2
votes

The documentations for both MPICH and OpenMPI mention that there should be minimal amount of work done before MPI_Init or after MPI_Finilize:

The MPI standard does not say what a program can do before an MPI_INIT or after an MPI_FINALIZE. In the MPICH implementation, you should do as little as possible.

What is the reason behind this?

To me it seems perfectly reasonable for processes to do a significant amount of calculations before starting the communication with each other.

2

2 Answers

3
votes

I believe it was worded in the like that in order to allow MPI implementations that spawn its ranks within MPI_Init. That means not all ranks are technically guaranteed to exist before MPI_Init. If you had opened file descriptors or performed other things with side effects on the process state, it would become a huge mess.

Afaik no major current MPI implementation does that, nevertheless an MPI implementation might use this requirement for other tricks.

EDIT: I found no evidence of this and only remember this from way back, so I'm not sure about it. I can't seem to find the formulation in MPI standard that you quoted from MPICH. However, the MPI standard regulates which MPI functions you may call before MPI_Init:

The only MPI functions that may be invoked before the MPI initialization routines are called are MPI_GET_VERSION, MPI_GET_LIBRARY_VERSION, MPI_INITIALIZED, MPI_FINALIZED, and any function with the prefix MPI_T_.

2
votes

The MPI_Init documentation of MPICH is giving some hints:

The MPI standard does not say what a program can do before an MPI_INIT or after an MPI_FINALIZE. In the MPICH implementation, you should do as little as possible.

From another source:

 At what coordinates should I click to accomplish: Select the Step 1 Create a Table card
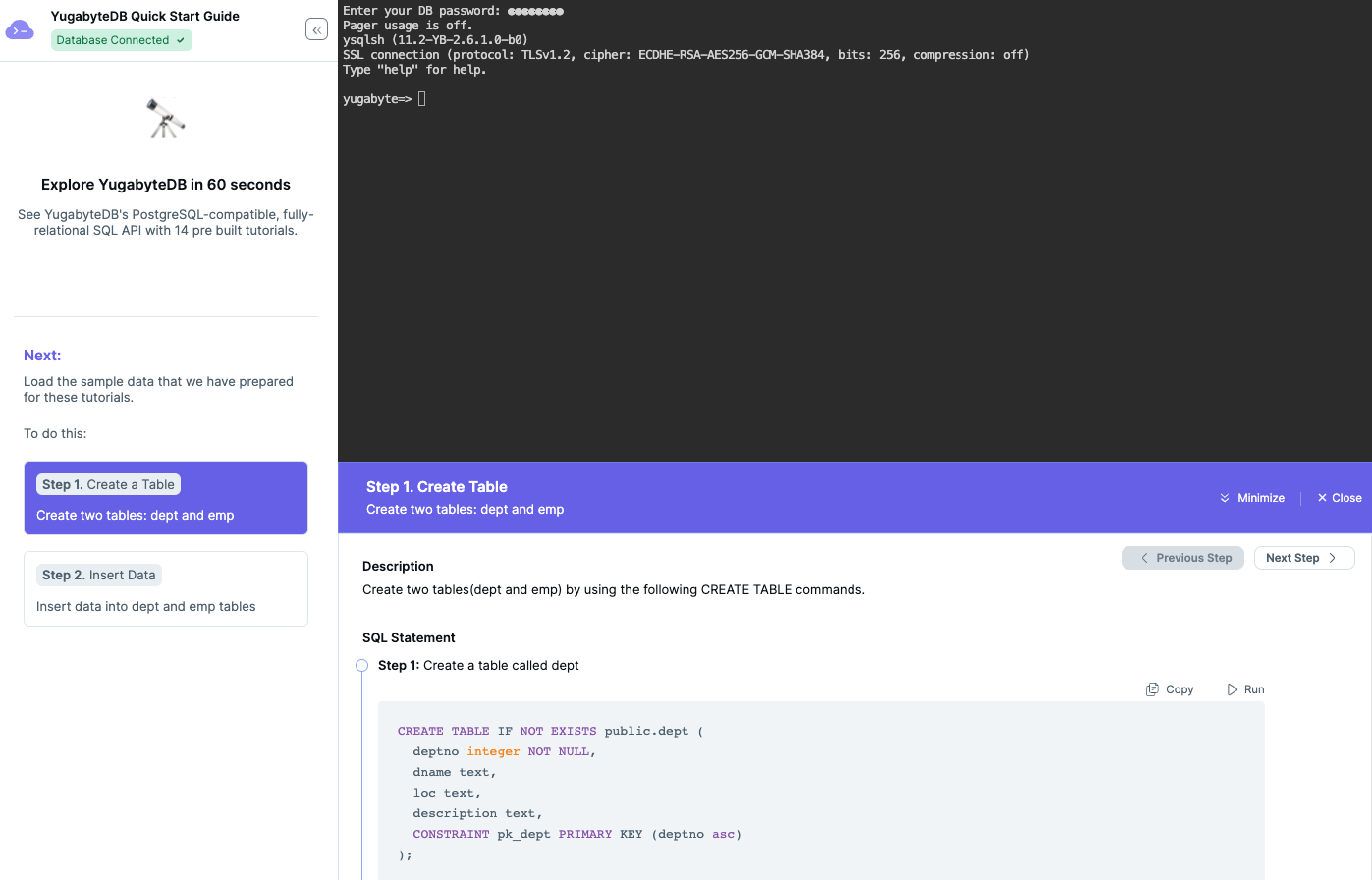[x=166, y=498]
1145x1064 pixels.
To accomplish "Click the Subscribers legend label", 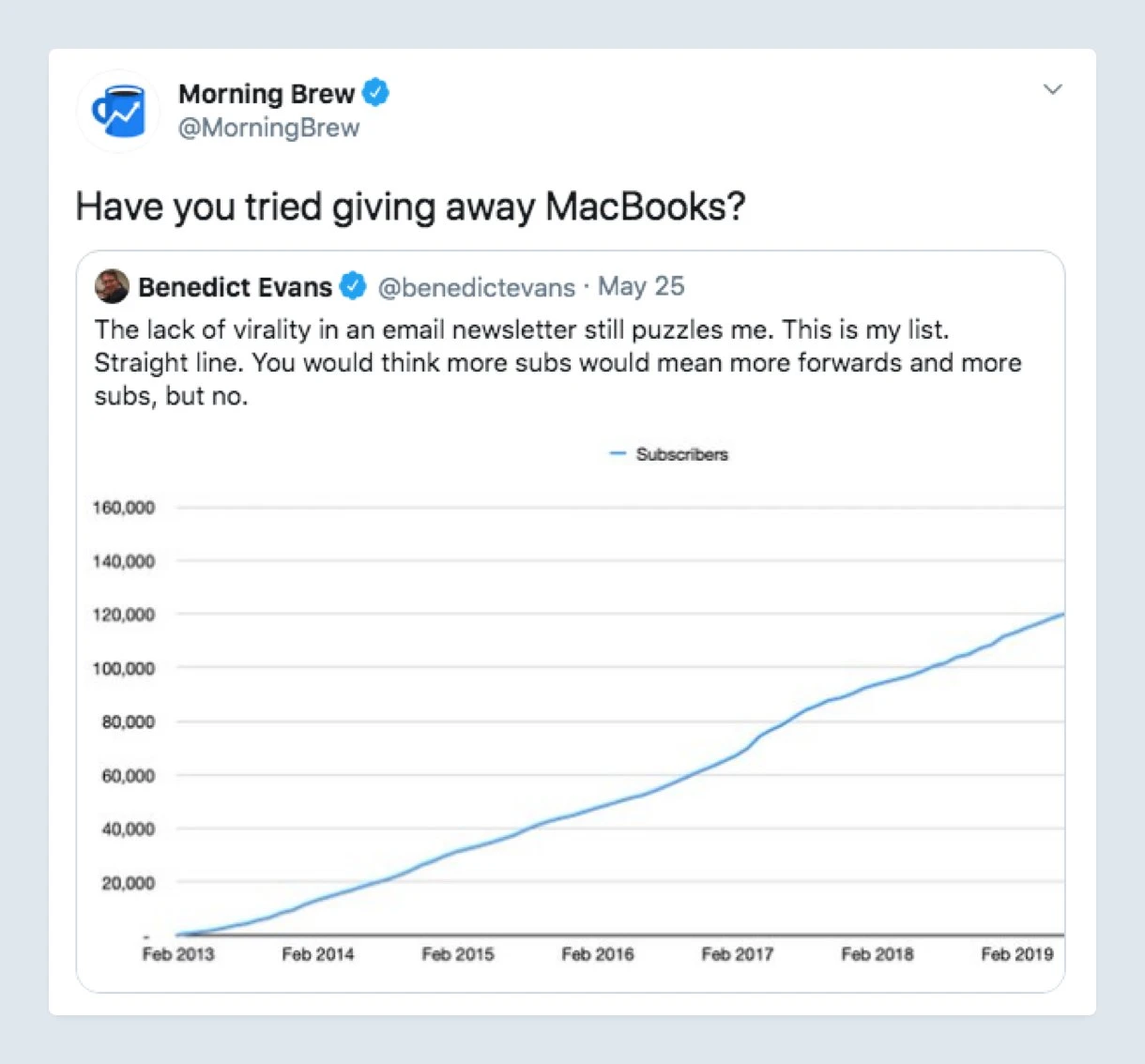I will coord(681,454).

In particular, avoid anything that changes the external state of the program, such as opening files, reading standard input or writing to standard output.

BTW, I would not expect MPI_Init to do communications. These would happen later.

And the mpich/init.c implementation is free software; you can study its source code and understand that it is initializing some timers, some threads, etc... (and that should indeed happen really early).

To me it seems perfectly reasonable for processes to do a significant amount of calculations before starting the communication with each other.

Of course, but these should happen after MPI_Init (but before some MPI_Send etc).

On some supercomputers, MPI might use dedicated hardware (like InfiniBand, Fibre Channel, etc...) and there might be some hardware or operating system reasons to initialize it very early. So it makes sense to call MPI_Init very early. BTW, it is also given the pointers to main arguments and I guess that it would modify them before further processing by your main. Then the call to MPI_Init is probably the first statement of your main.